» Exercise details:
Please convert the lines starting at the one containing "Where should I" and ending at the end of the entries into a Markdown table with the columns Row and Line, leaving out blank lines and pictures.
-- -- --
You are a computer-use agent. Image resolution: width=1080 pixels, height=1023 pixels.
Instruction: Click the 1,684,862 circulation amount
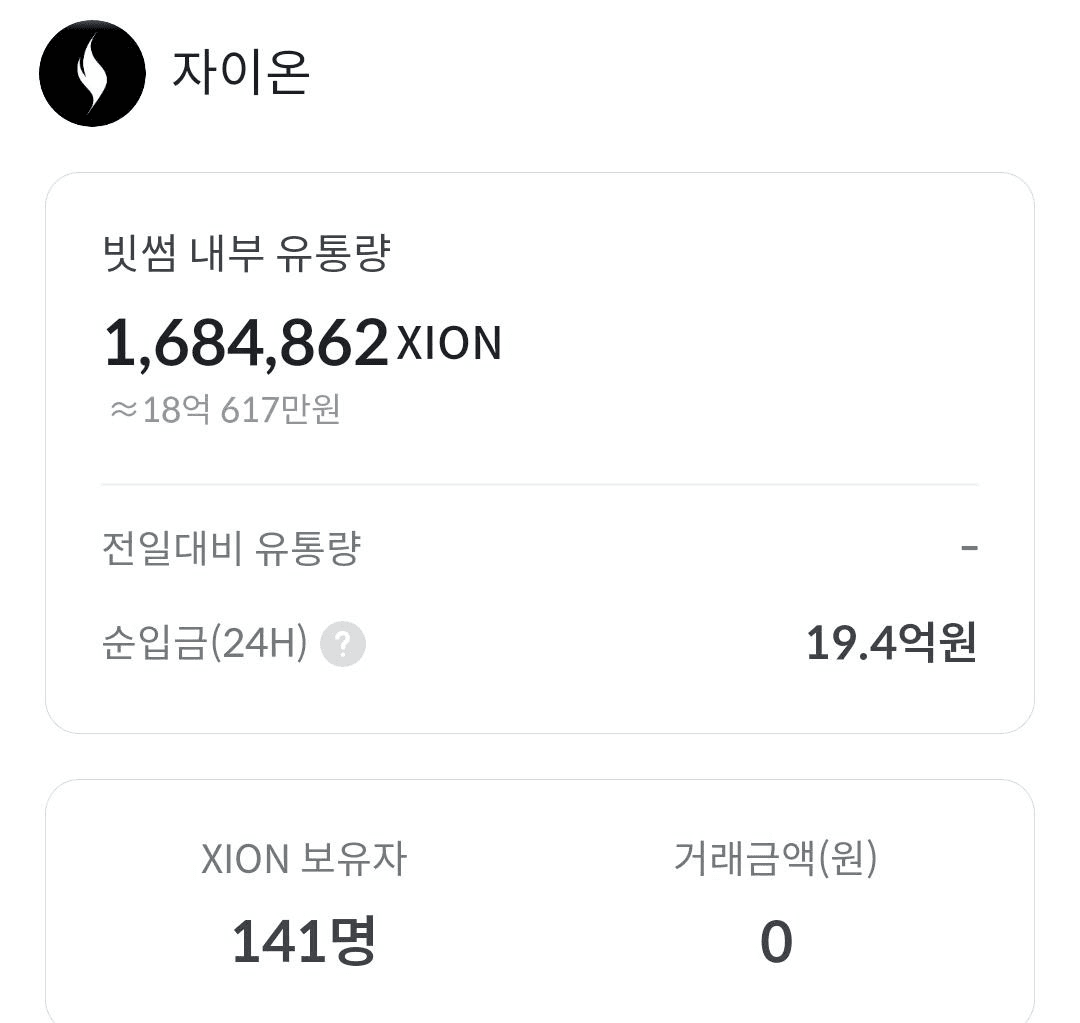[246, 343]
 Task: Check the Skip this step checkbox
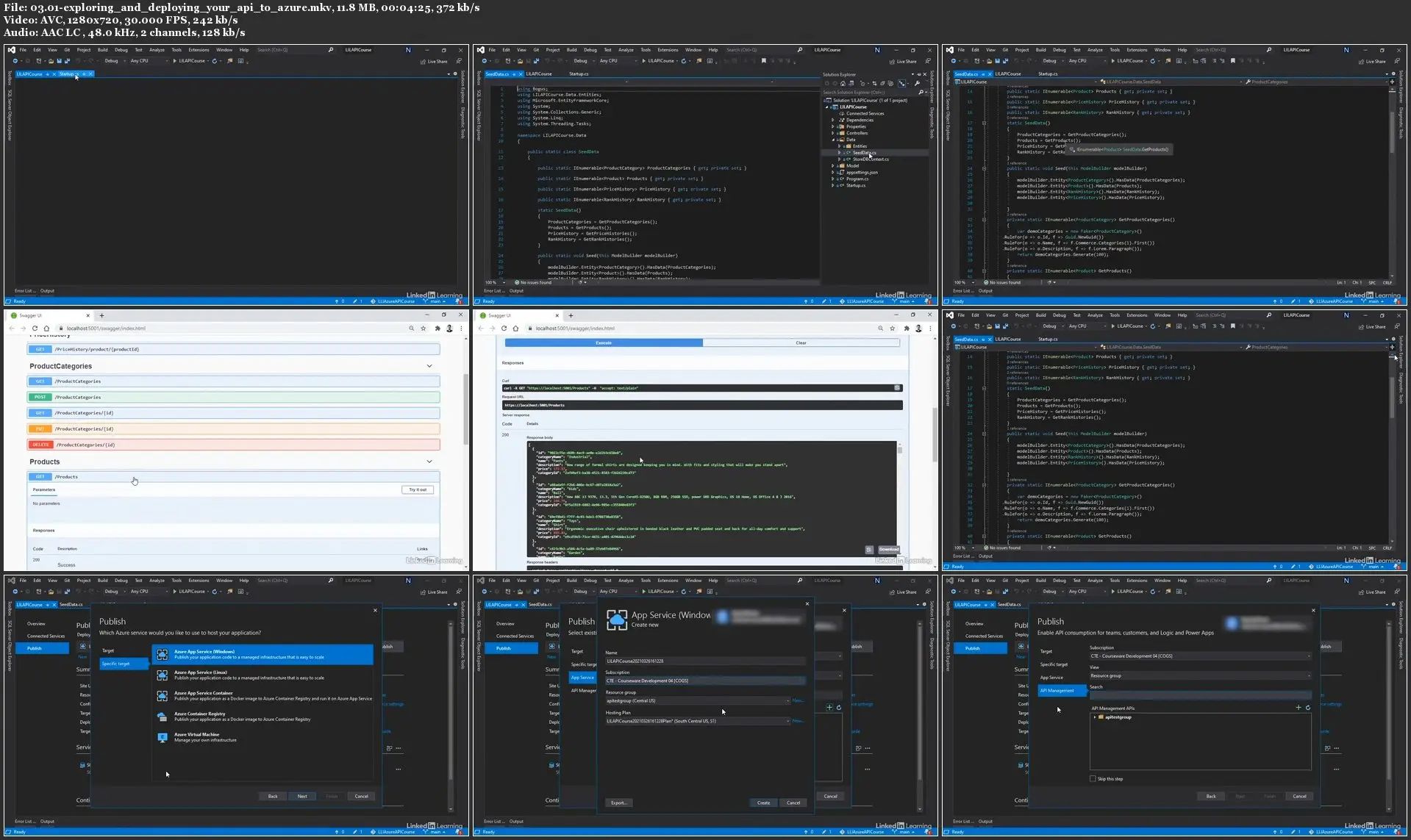click(x=1093, y=778)
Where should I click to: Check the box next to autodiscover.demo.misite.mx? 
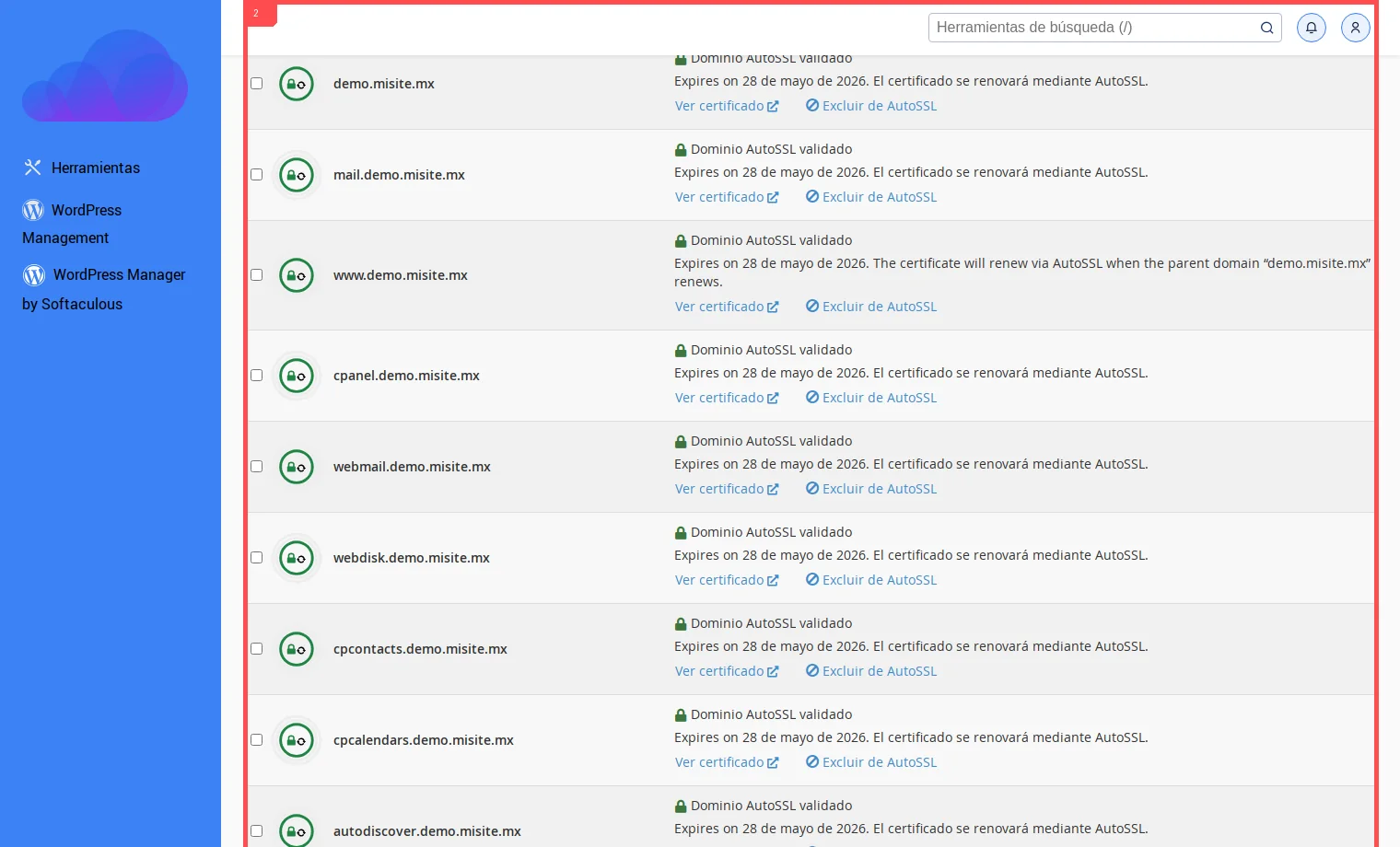coord(256,830)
-- -- --
» Exercise response:
| Row | Line |
|---|---|
| 1 | Where should I click to: Check the box next to autodiscover.demo.misite.mx?  |
| 2 | coord(256,830) |